(begin)
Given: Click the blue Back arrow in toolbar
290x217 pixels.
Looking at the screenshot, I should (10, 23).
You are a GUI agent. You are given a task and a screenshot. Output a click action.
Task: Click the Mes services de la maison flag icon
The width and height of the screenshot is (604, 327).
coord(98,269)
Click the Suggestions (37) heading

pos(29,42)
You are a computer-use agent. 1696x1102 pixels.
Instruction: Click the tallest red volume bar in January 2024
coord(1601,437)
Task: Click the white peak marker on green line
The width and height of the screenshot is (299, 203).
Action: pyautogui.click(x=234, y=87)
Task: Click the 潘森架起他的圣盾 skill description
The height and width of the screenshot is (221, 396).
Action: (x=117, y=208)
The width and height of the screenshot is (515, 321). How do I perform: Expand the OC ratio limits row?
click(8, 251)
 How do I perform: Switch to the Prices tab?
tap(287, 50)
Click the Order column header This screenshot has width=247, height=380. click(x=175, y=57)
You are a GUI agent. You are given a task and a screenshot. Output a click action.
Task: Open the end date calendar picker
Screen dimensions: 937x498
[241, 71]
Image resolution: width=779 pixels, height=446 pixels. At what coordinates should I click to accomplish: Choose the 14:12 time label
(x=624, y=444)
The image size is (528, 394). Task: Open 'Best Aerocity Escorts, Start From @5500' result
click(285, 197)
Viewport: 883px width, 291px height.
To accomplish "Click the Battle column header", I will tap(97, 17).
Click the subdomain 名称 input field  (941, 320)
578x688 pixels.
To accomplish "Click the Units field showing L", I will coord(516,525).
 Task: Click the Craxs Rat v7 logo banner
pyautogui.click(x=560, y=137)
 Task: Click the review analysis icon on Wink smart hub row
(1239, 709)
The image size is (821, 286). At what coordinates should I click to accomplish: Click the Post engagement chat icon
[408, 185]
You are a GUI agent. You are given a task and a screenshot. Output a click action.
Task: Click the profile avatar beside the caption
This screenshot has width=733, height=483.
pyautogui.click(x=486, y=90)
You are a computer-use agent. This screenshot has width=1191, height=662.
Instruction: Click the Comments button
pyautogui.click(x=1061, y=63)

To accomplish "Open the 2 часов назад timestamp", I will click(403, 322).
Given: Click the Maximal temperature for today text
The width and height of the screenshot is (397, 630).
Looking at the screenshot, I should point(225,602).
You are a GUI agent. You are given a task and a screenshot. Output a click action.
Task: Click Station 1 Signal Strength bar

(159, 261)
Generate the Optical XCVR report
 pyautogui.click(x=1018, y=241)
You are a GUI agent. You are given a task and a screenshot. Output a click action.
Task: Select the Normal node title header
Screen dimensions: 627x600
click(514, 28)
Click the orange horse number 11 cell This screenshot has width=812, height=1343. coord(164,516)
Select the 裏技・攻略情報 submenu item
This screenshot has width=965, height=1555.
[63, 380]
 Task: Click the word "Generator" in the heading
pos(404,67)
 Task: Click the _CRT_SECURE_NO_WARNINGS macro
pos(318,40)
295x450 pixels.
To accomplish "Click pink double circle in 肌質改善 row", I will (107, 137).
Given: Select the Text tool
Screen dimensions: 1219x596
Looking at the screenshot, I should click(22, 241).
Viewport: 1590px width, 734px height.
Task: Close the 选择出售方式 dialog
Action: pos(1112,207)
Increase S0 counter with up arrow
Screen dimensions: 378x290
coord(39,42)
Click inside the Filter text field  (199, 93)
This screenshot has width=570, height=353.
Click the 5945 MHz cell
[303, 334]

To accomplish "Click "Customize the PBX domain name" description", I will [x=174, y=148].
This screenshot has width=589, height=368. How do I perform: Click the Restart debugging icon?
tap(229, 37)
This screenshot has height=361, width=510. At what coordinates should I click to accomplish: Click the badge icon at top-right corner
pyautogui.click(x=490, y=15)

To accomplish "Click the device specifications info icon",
(end)
WRITTEN EXERCISE
Give all the records above again, substituting "GUI assistant" for every "GUI agent" and leaving everything else unchanged.

RESPONSE BELOW
Given: Click the blue Back arrow in toolbar
290x217 pixels.
Looking at the screenshot, I should (10, 23).
You are a GUI assistant. You are given a task and a screenshot. Output a click action.
Task: Click the Mes services de la maison flag icon
The width and height of the screenshot is (604, 327).
coord(98,269)
Click the Suggestions (37) heading

pos(29,42)
You are a computer-use agent. 1696x1102 pixels.
Instruction: Click the tallest red volume bar in January 2024
coord(1601,437)
Task: Click the white peak marker on green line
The width and height of the screenshot is (299, 203).
Action: pyautogui.click(x=234, y=87)
Task: Click the 潘森架起他的圣盾 skill description
The height and width of the screenshot is (221, 396).
Action: (x=117, y=208)
The width and height of the screenshot is (515, 321). How do I perform: Expand the OC ratio limits row?
click(8, 251)
 How do I perform: Switch to the Prices tab?
tap(287, 50)
Click the Order column header This screenshot has width=247, height=380. click(x=175, y=57)
You are a GUI assistant. You are given a task and a screenshot. Output a click action.
Task: Open the end date calendar picker
Screen dimensions: 937x498
[241, 71]
Image resolution: width=779 pixels, height=446 pixels. At what coordinates should I click to accomplish: Choose the 14:12 time label
(x=624, y=444)
The image size is (528, 394). Task: Open 'Best Aerocity Escorts, Start From @5500' result
click(285, 197)
Viewport: 883px width, 291px height.
To accomplish "Click the Battle column header", I will tap(97, 17).
Click the subdomain 名称 input field  (941, 320)
578x688 pixels.
To accomplish "Click the Units field showing L", I will coord(516,525).
 Task: Click the Craxs Rat v7 logo banner
pyautogui.click(x=560, y=137)
 Task: Click the review analysis icon on Wink smart hub row
(1239, 709)
The image size is (821, 286). At what coordinates should I click to accomplish: Click the Post engagement chat icon
[408, 185]
You are a GUI assistant. You are given a task and a screenshot. Output a click action.
Task: Click the profile avatar beside the caption
This screenshot has width=733, height=483.
pyautogui.click(x=486, y=90)
You are a computer-use agent. This screenshot has width=1191, height=662.
Instruction: Click the Comments button
pyautogui.click(x=1061, y=63)

To accomplish "Open the 2 часов назад timestamp", I will click(403, 322).
Given: Click the Maximal temperature for today text
The width and height of the screenshot is (397, 630).
Looking at the screenshot, I should point(225,602).
You are a GUI assistant. You are given a task and a screenshot. Output a click action.
Task: Click Station 1 Signal Strength bar

(159, 261)
Generate the Optical XCVR report
 pyautogui.click(x=1018, y=241)
You are a GUI assistant. You are given a task and a screenshot. Output a click action.
Task: Select the Normal node title header
Screen dimensions: 627x600
click(514, 28)
Click the orange horse number 11 cell This screenshot has width=812, height=1343. coord(164,516)
Select the 裏技・攻略情報 submenu item
This screenshot has width=965, height=1555.
[63, 380]
 Task: Click the word "Generator" in the heading
pos(404,67)
 Task: Click the _CRT_SECURE_NO_WARNINGS macro
pos(318,40)
295x450 pixels.
To accomplish "Click pink double circle in 肌質改善 row", I will (107, 137).
Given: Select the Text tool
Screen dimensions: 1219x596
Looking at the screenshot, I should click(22, 241).
Viewport: 1590px width, 734px height.
Task: Close the 选择出售方式 dialog
Action: pos(1112,207)
Increase S0 counter with up arrow
Screen dimensions: 378x290
coord(39,42)
Click inside the Filter text field  (199, 93)
This screenshot has width=570, height=353.
Click the 5945 MHz cell
[303, 334]

To accomplish "Click "Customize the PBX domain name" description", I will [x=174, y=148].
This screenshot has width=589, height=368. How do I perform: Click the Restart debugging icon?
tap(229, 37)
This screenshot has height=361, width=510. At what coordinates should I click to accomplish: Click the badge icon at top-right corner
pyautogui.click(x=490, y=15)

To accomplish "Click the device specifications info icon",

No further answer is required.